Malam itu, Doel datang ke Pesta
Ulang Tahun Sarah bersama Mandra. Mereka datang berpakakaian sederhana, menaiki
kendaraan umum beroda tiga: Bajaj. Doel sempat ragu, karena tamu-tamu yang lain
datang dengan kendaraan pribadi yang lebih kinclong; sedan atau hingga mercy. Benar saja, kedatangan Doel membuat Roy ─pria yang
menyukai Sarah─ naik darah. Di tengah jalannya pesta: Roy berdiri
memaki, menyudutkan Doel dan Mandra sebagai orang kampungan, orang primitif
yang tidak pantas berada dalam pestanya orang kaya.
Doel tersinggung, sebelum pergi ia
tidak tinggal diam terhadap perlakuan Roy. Dengan kepala dingin, ia berkata: “Kami memang
primitif, barangkali jika pakaian ukurannya. Sementara Anda, yang berpakaian
rapi, berdasi. Ada bagian yang sepertinya Anda lupa; sebagai orang yang mengaku
modern: Anda berdiri memaki-maki kami, mennghujat kami di depan umum,
seolah-olah Anda tidak mempunyai sopan-santun, seolah-olah Anda bukan orang
yang terpelajar. Lalu, siapa yang lebih kampungan di antara kita?”
Di era globalisasi, fenomena Roy akan
banyak kita jumpai. Sebagaimana yang digambarkan Jan Aart Scholtc: globalisasi sebagai westernisasi atau modernisasi, yakni merebaknya ke seluruh
dunia struktur modernitas barat yang menyangkut kapitalisme, rasionalisme,
industrialisme dan lain sebagainya yang cenderung merusak budaya lokal yang
sudah lebih dulu.
Sehingga Doel dan Mandra dengan budaya
lokal kebetawiannya; akan dianggap kampungan dan primitif oleh Roy yang modern.
Karena kebetawian yang mereka pertahankan: bukan merupakan ciri modern.
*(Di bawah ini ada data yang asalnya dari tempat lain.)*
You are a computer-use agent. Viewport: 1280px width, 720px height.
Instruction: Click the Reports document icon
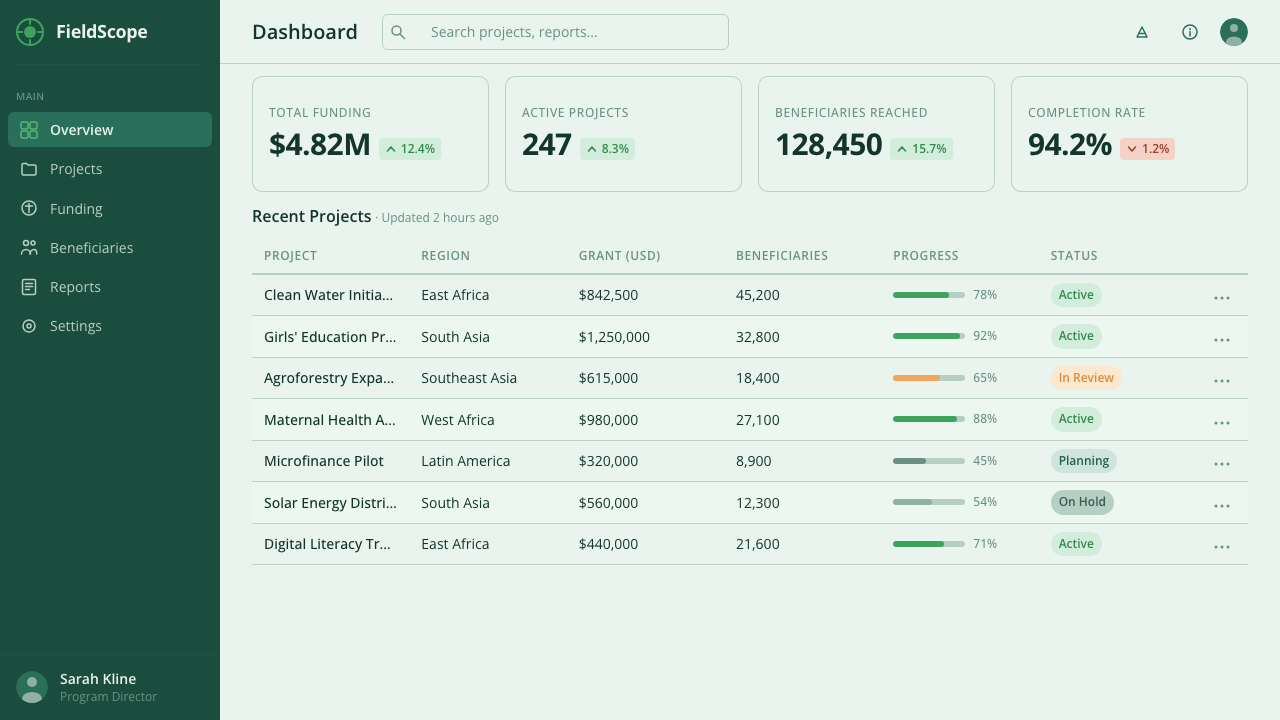[x=29, y=287]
Karena modern akan memandang: Oplet,
Ondel-Ondel, dan Tanjidor adalah produk warisan yang sudah ketinggalan jaman
dan pantas diloakan. Diganti dengan yang
serba up to date, glamour, digital, dan serba wah.
Roy, barangkali yang mewakili ciri
modern: ia lebih suka berpikir instan, mengandalkan materi, merasa lebih
terpelajar darri yang lainnya, dan menghalalkan segala cara demi mencapai
tujuannya. Sedangkan Doel, tidak sedikitpun
tergiur, ia tetap dalam kebetawiannya: menarik Oplet, merawat Ondel-ondel dan
memainkan Tanjidor. Doel tetap
mengedepankan: kesederhanaan, kejujuran, kerja keras, sopan santun, dan saling
menghormati. Nilai-nilai kearifan, yang kemudian ia tempatkan di atas bisingnya deru
roda modernisasi global di tanah kelahirannya: Betawi.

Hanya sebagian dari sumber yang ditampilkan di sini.